With IID sampling, each batch contains engagements spread across many users, yielding stable and representative statistics. With request-sorted data, batches become concentrated around fewer users — each gradient update is computed from a less representative slice of the data, and the model sees a noisier, more biased view of the training distribution that slows convergence and degrades final quality.

Pinterest's canonical datum: "1–2% regressions on key offline evaluation metrics in our ranking models" appeared when they first switched to request-sorted training data, before applying correctness fixes (Source: sources/2026-04-13-pinterest-scaling-recommendation-systems-with-request-level-deduplication).

Two concrete failure modes

IID disruption manifests as two different problems that need different fixes, depending on what the model relies on:

1. BatchNorm statistics collapse

Standard BatchNorm normalises intermediate values by computing mean + variance across the local batch on each device. When request-sorted batches are dominated by a single power user, the batch-level statistics fluctuate dramatically — "a batch dominated by a single power user will have dramatically different statistics than one with a casual browser." The running statistics drift, the model struggles to converge.

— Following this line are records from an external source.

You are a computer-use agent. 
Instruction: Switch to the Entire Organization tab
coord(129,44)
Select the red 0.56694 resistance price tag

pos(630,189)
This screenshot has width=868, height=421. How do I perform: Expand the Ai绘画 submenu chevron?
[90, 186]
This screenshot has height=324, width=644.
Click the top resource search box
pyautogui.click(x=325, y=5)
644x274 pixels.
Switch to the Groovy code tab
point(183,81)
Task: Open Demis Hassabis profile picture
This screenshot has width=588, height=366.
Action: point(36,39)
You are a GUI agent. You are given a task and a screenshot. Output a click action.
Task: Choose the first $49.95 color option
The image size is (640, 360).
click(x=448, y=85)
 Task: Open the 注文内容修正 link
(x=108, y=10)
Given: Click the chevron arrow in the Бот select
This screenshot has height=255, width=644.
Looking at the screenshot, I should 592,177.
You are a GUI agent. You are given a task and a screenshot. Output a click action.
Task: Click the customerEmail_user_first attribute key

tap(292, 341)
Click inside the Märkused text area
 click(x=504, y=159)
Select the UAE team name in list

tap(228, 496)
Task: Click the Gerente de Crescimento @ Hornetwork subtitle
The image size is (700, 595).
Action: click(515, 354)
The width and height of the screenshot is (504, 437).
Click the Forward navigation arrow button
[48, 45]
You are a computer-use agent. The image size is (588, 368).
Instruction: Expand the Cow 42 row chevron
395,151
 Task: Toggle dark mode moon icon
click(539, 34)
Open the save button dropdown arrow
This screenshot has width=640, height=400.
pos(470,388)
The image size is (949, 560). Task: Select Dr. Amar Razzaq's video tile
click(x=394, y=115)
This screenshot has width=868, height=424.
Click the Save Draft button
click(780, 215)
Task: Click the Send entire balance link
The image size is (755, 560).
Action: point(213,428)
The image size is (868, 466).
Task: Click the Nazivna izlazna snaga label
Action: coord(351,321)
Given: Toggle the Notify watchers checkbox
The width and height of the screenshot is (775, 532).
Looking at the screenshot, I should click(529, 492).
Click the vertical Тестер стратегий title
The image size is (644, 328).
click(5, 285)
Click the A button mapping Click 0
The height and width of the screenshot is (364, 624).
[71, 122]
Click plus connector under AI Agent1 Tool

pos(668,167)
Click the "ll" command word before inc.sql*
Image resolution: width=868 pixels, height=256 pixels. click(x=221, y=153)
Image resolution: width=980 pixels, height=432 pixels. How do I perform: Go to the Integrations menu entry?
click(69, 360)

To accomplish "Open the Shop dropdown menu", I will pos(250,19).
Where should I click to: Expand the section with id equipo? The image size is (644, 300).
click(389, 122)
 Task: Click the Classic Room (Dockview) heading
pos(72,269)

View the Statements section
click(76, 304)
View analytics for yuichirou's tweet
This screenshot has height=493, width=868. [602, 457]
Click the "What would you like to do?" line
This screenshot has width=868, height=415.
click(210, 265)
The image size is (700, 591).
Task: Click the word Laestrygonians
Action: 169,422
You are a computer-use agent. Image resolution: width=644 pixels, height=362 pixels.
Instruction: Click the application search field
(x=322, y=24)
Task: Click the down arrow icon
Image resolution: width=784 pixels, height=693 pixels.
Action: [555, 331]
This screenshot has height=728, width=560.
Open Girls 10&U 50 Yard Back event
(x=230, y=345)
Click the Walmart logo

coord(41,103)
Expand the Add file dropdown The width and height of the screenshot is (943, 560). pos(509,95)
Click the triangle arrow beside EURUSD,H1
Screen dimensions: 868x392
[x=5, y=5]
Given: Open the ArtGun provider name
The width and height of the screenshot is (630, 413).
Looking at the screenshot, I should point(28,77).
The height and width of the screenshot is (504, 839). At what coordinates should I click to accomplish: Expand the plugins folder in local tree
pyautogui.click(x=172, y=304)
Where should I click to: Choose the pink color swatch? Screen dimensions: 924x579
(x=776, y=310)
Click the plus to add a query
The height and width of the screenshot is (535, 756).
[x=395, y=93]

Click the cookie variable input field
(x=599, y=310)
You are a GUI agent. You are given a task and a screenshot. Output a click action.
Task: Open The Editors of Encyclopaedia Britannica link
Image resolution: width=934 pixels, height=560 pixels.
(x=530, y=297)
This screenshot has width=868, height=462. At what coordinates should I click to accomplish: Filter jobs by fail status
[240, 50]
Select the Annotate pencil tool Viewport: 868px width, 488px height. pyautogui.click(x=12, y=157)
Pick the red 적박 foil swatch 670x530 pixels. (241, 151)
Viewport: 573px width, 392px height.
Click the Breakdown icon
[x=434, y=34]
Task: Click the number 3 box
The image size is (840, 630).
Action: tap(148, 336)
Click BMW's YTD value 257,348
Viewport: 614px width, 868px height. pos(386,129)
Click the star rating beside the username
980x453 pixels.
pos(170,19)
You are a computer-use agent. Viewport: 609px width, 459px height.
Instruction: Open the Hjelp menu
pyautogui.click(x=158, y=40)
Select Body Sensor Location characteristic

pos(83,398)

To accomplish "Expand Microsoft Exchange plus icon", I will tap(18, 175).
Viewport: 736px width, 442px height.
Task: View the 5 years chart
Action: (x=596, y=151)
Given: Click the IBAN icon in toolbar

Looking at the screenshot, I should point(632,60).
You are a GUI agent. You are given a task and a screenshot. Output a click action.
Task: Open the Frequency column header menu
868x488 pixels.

Fix: SyncBatchNorm — aggregate statistics across all devices before normalisation, increasing the "statistical batch size" to the union of devices (still much larger than any single user).

2. In-batch negative false-positives (retrieval only)

In two-tower retrieval training with in-batch negatives, other candidates in the same batch are used as "negatives." When batches are request-sorted, many in-batch "negatives" are actually positives for the same user — false-negative rate jumps from ~0% (IID) to ~30% (request-sorted). Training the model to push apart items the user actually engaged with actively degrades retrieval quality.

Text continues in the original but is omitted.